Il meccanismo del centro espositivo, ma anche del restante complesso, è estremamente semplice: in cambio di uno spazio espositivo (temporaneo o permanente) si ha una retribuzione che abbatte le spese di costruzione e al tempo stesso valorizza le attività commerciali limitrofe.
Il terzo blocco, posto ad una quota più bassa rispetto al piano base per esigenze tecnico/costruttive, contiene il centro ricerche, diviso in due comparti: il primo comparto ospita gli uffici, gli spazi per le ricerche informatiche, le aule didattiche e delle piccole sale test per i campioni; il secondo comparto ospita le sale di prova tecnica vere e proprie, in cui sono testate le nuove tecnologie e i materiali sviluppati nel primo comparto e le sale server in cui depositare i dati raccolti.
Il centro ricerche è stato sviluppato grazie alla consulenza dell’ENEA, la quale ha fornito importanti dati sulle nuove tecnologie sperimentali nell’ambito delle costruzioni e su come predisporre un centro altamente efficiente e funzionale.
Grande attenzione è stata posta nella progettazione degli argini adiacenti al complesso che, oltre ad rendere possibile l’accesso diretto al fiume, sono predisposti in una serie di terrazzamenti che in caso di piena del fiume, grazie al principio dei vasi comunicanti, tendono a far defluire le acque nei terreni limitrofi; altra “particolarità” è nascosta nel primo livello del ponte: questo percorso sull’acqua, ispirato al ponte Khaju Bridge di Isfahan in Iran, posto quasi a quota fiume, permette l’attraversamento pedonale, ma anche la possibilità di “sedersi sul fiume” e nasconde in esso una serie di chiuse, le quali, grazie ad un meccanismo di rilevamento del livello del fiume tramite sensori a galleggiante, sono in grado di ruotare ed arginare il flusso delle acque rendendo praticabile il ponte anche in situazioni di piena.

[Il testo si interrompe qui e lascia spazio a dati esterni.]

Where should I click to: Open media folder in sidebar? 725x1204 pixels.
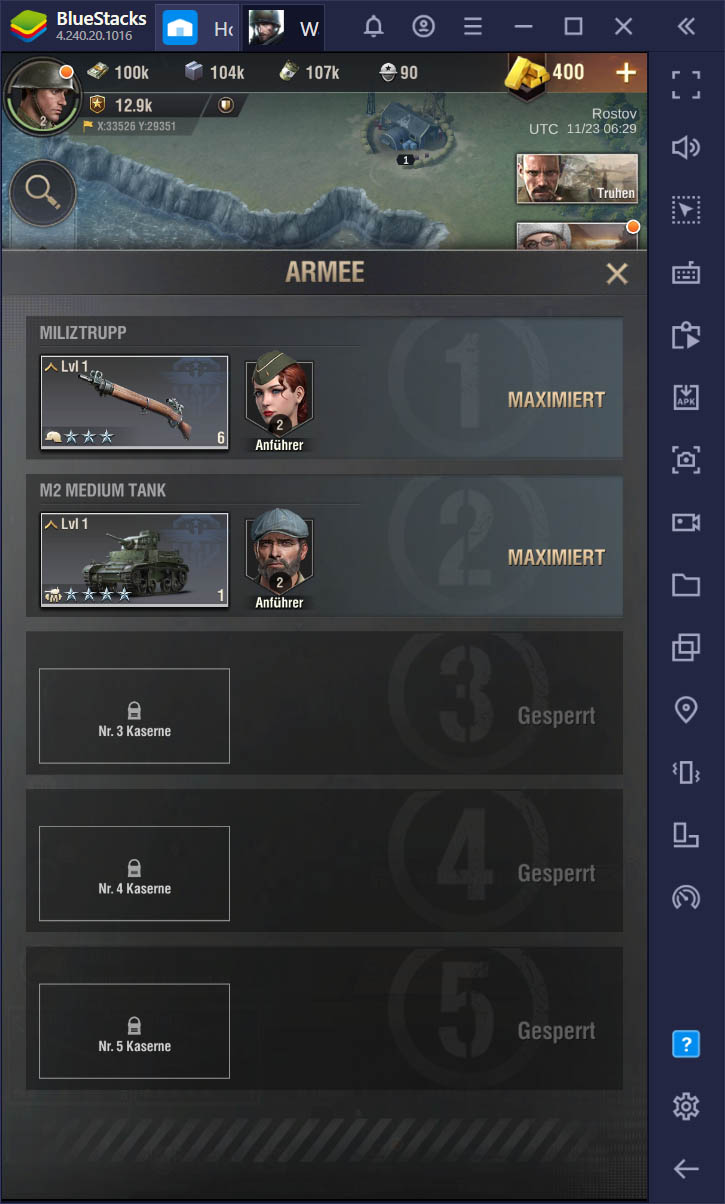click(x=686, y=585)
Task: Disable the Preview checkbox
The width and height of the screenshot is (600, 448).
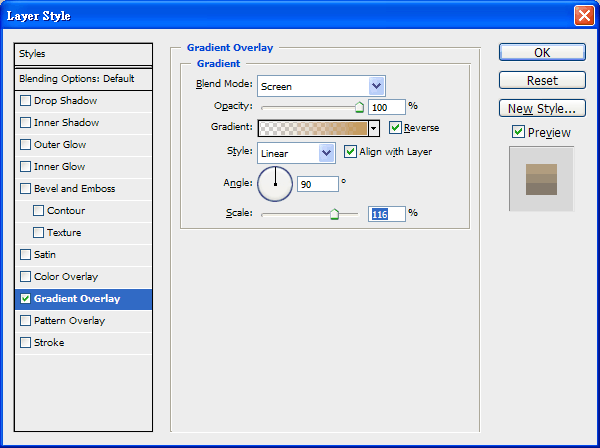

Sulla sponda est del Tevere, sono posizionate le strutture del porto, per la pesca, l’ingresso al complesso ed i negozi; a differenza delle ultime tre strutture elencate, il porto è a quota fiume, ed ospita un molo ed un’area di rimessaggio in cui stipare le imbarcazioni provenienti via fiume da ponte Milvio, in maniera da rendere il complesso raggiungibile con ogni mezzo di trasporto.
Con lo stesso principio dei centri espositivi, sono organizzati i negozi e la struttura per la pesca, la quale sfrutta un bacino d’acqua esistente (un ex pozzo di estrazione di argilla).
All’ultimo livello del complesso, lungo il ponte è posizionato il museo “sullo sviluppo delle tecniche costruttive”, il quale connette anche le strutture poste ai livelli inferiori; il museo è organizzato su un unico livello con minime differenze di quota interne, e si “aggrappa” alla fornace ed all’ingresso principale, tramite un gioco di rampe e doppie altezze, rendendolo visibile anche a chi entra a quota terreno.
Una particolarità della struttura/museo è la capacità di “sfondare” la cortina industriale, innestandosi direttamente nel tessuto urbano e rendendo raggiungibile il complesso anche agli abitanti del limitrofo quartiere di Colle Salario.